SYLVIA O. HINDS-RADIX
JOSEPH J. MALTESE
BETSY BARROS, JJ.
2013-09678
v
Abdul Arrahman, appellant.
Kent V. Moston, Hempstead, NY (Jeremy L. Goldberg and Argun M. Ulgen of counsel), for appellant.
Madeline Singas, District Attorney, Mineola, NY (Ilisa T. Fleischer and Jacqueline Rosenblum of counsel), for respondent.
DECISION & ORDER
Appeal by the defendant from an order of the Supreme Court, Nassau County (Delligatti, J.), dated September 18, 2013, which, after a hearing, designated him a level three sex offender pursuant to Correction Law article 6-C.
ORDERED that the order is affirmed, without costs or disbursements.
Correction Law § 168-n(3) requires a court making a risk level determination pursuant to the Sex Offender Registration Act (see Correction Law art 6-C; hereinafter SORA) to "render an order setting forth its determinations and the findings of fact and conclusions of law on which the determinations are based" (Correction Law § 168-n[3]). Here, the Supreme Court failed to adequately set forth its findings of fact and conclusions of law in its order. However, since the record is sufficient for this Court to make its own findings of fact and conclusions of law, remittal
is not required (see People v Uphael, 140 AD3d 1143; People v Eaton, 105 AD3d 722, 723).

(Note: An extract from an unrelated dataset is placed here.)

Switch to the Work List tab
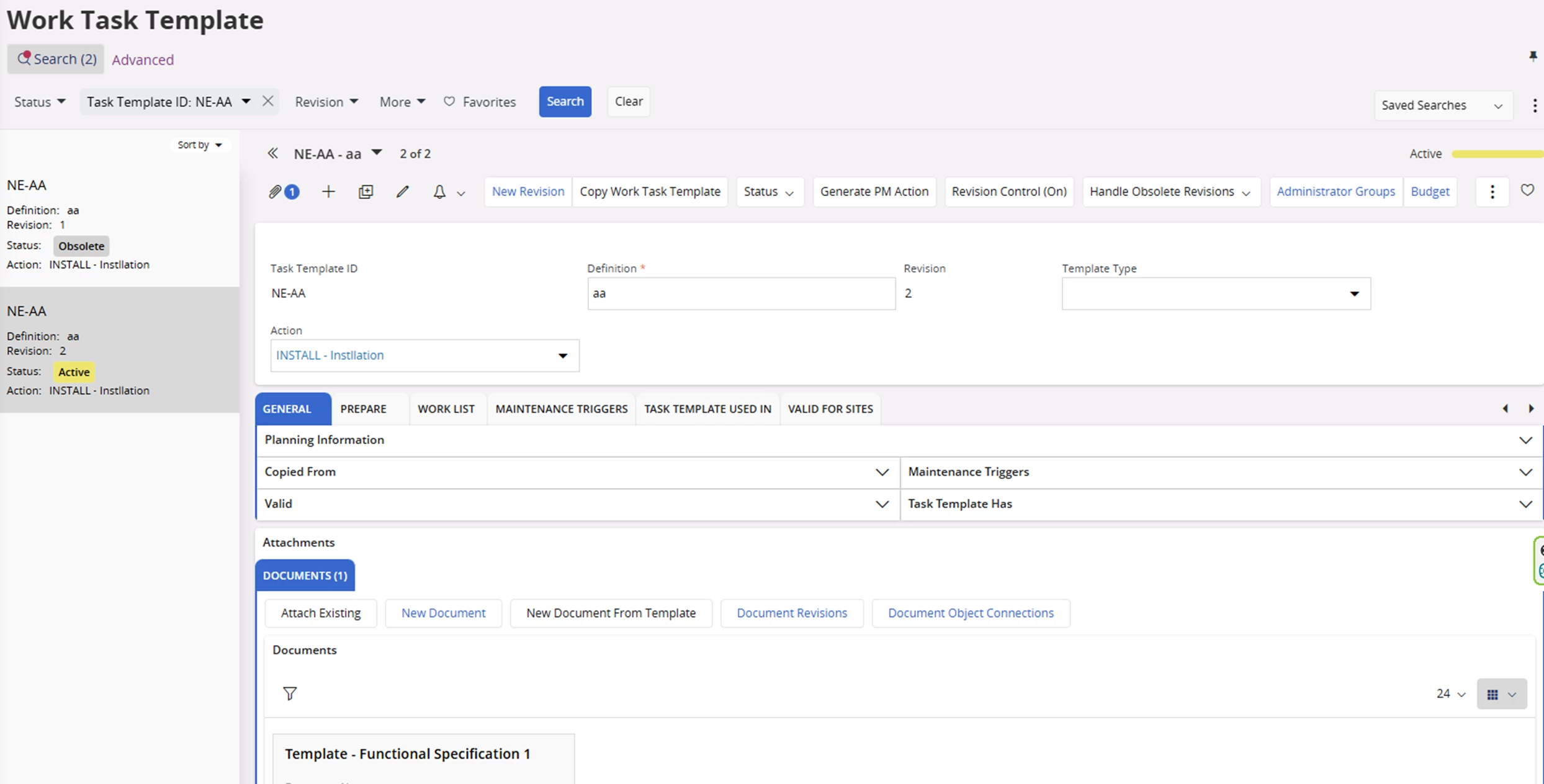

In establishing an offender's appropriate risk level under SORA, "[t]he People bear the burden of proving the facts supporting the determinations' by clear and convincing evidence" (People v Pettigrew, 14 NY3d 406, 408, quoting Correction Law § 168-n[3]; see People v Mingo, 12 NY3d 563, 571).

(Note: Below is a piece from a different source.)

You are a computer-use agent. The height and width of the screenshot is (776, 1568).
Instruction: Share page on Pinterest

Contrary to the People's contention, the Supreme Court improperly assessed the defendant 15 points under risk factor 14, for "release without supervision," since, at the time of the SORA determination, the defendant was subject to confinement in a secure treatment facility after having been found to be "a dangerous sex offender requiring confinement" in a proceeding pursuant to Mental Hygiene Law article 10 (Mental Hygiene Law § 10.10[a]).

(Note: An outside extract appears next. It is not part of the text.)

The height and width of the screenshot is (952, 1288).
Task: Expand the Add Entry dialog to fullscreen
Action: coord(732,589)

Nevertheless, the deduction of those 15 points still leaves a total of 120 points, and the People met their burden of proving the facts supporting an assessment of a total of 120 points under risk factors 2, 4, 5, 9, and 11. Among other things, the People established, through the victim's credible statement, that the defendant's conduct, which included at least one act of sexual intercourse, occurred on at least two occasions separated by at least 24 hours, so as to justify the assessment of points for a continuous course of conduct (see People v Epstein, 89 AD3d 570, 571). The People also established, through the presentence report, which reported that the defendant had [*2]a medical diagnosis of cocaine dependence, as well as his own admissions to marijuana abuse, that the defendant had a history of drug abuse (see People v Reede, 113 AD3d 663; People v Boykin, 102 AD3d 937). Accordingly, based upon the total number of points assessed on the Risk Assessment Instrument, the defendant was properly adjudicated a level three sex offender.
In light of our determination, we need not reach the defendant's remaining contentions.
DILLON, J.P., HINDS-RADIX, MALTESE and BARROS, JJ., concur.